|Created: 16 Sep 2014||Modified: 23 Jun 2017||BibTeX Entry||RIS Citation|
I am starting the first batch of 40,000 simulation runs today, labeled
equifinality-1. The configuration files and job scripts are located in the
simulations/equifinality-1 directory of my
experiment-ctmixtures GitHub repository. The gzipped tar archive
ctmixtures-equifinality-1.tar.gz contains 400 job scripts, the simulation configuration files for each model, and a copy of the
ctmixtures-2.3 software, and can be used to replicate this experiment either with or without StarCluster, on a local computer or other cloud computing service.
All simulations are performed for 1MM steps in a Moran population dynamic with 100 individuals, so 10K generations.
All models share a uniform prior distribution on innovation in the range \([0.1, 5.0]\), in scaled units. Conformist mixtures all share uniform prior distributions on the strength of the bias from the range \([0.05, 0.25]\).
All models allow the population to reach quasi-stationary equilibrium, and take a synchronic snapshot sample of the population of two sizes: 10 and 20 individuals from the total of 100. That synchronic snapshot occurs in time step 1MM, at the conclusion of the simulation run.

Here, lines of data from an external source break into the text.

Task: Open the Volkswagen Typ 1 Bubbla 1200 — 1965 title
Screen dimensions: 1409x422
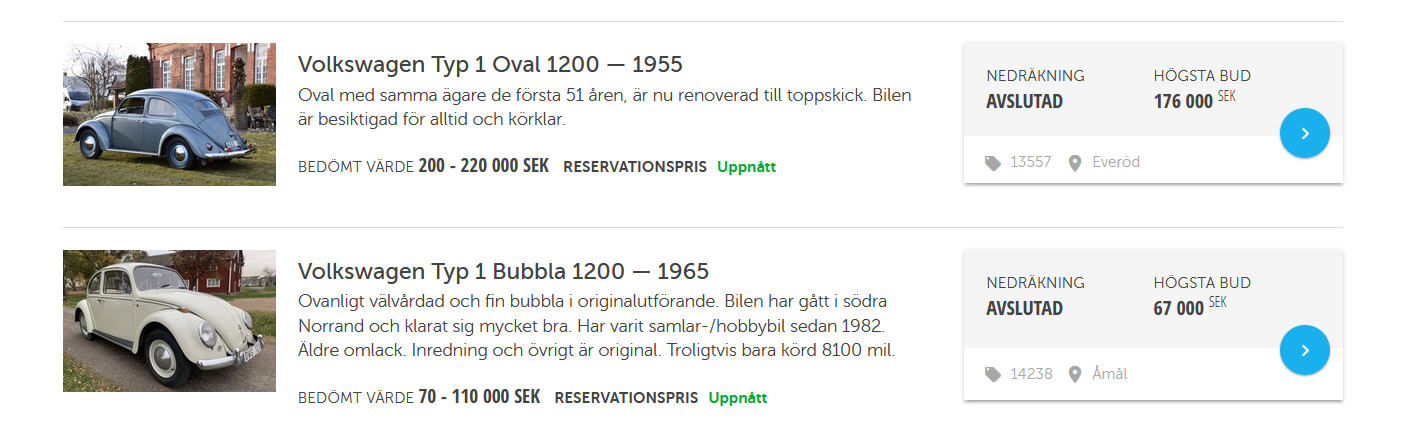Action: pyautogui.click(x=503, y=271)
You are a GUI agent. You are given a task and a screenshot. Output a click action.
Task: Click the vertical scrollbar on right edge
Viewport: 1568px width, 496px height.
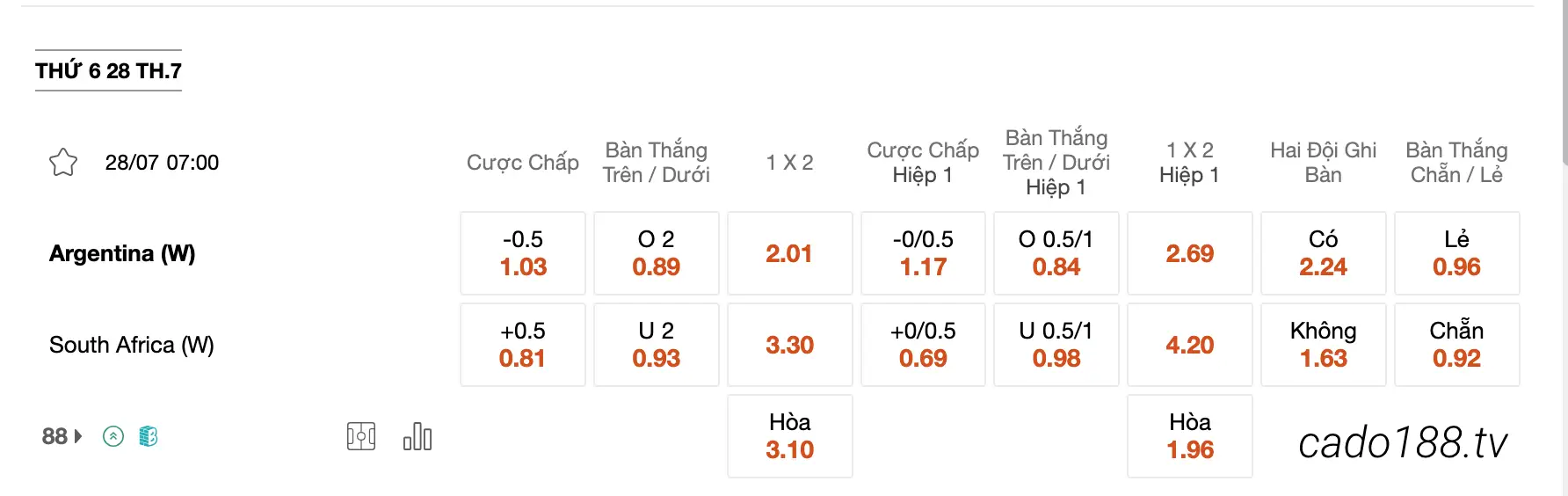[1564, 84]
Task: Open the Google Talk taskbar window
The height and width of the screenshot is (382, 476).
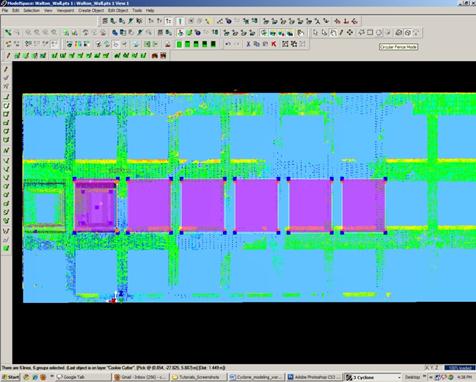Action: click(x=83, y=377)
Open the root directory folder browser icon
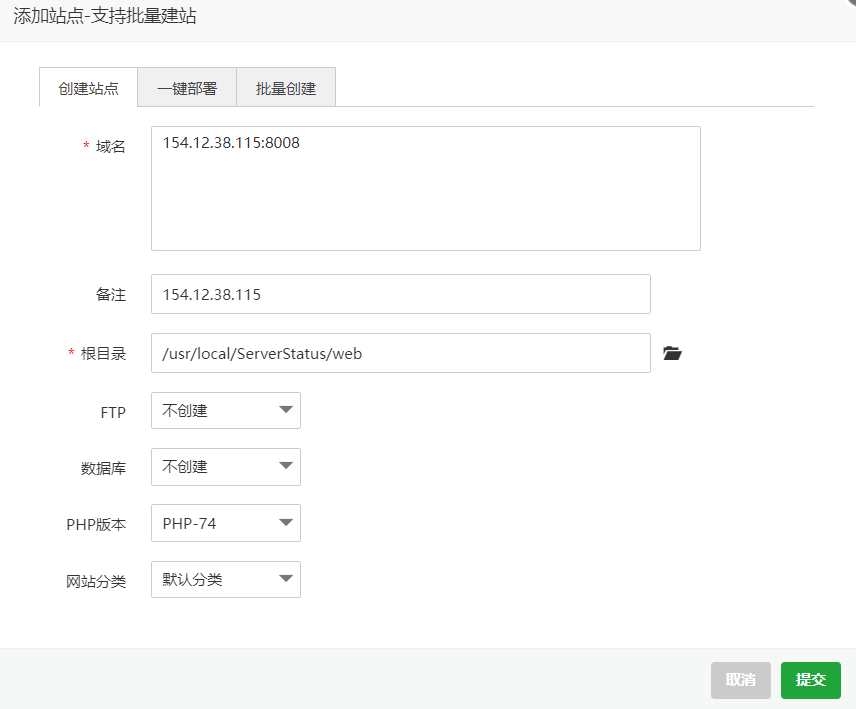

All models also perform time-averaged observations over a set of durations \([10,25,50,100]\) generations long (nb. 1 generation = 100 time steps in this model given the conversion between WF and Moran dynamics).
All models also calculate the Kandler-Shennan trait survival over a duration of 50 generations, both with synchronic point observations at the beginning and end of the 50 generation block, and with observations on each end which are time averaged for \([10,25,50,100]\) generations. This will allow analysis of the effect of time averaged observations on Kandler and Shennan’s non-equilibrium survival method.
Each simulation run is given a random seed, which is saved with the simulation results, and a label indicating which model was used, which is also saved with the simulation results. The latter will form the basis for training a classification model (SVM and random forest), and evaluating out-of-sample performance on a test data set.
Started the 400 jobs around 9:50am on 9/16. Projecting a completion sometime on Saturday, but some of the conformist models are taking about 3 minutes, not 4.3, so the batch could be done sooner, will keep an eye on it to minimize cost.
The runs consistently took a shorter time than my initial tests on an EC2 instance suggested, and close to the time on my laptop, so the total wall-clock time for the 40,000 runs was around 54.5 hours. Execution costs were $120.00 almost exactly.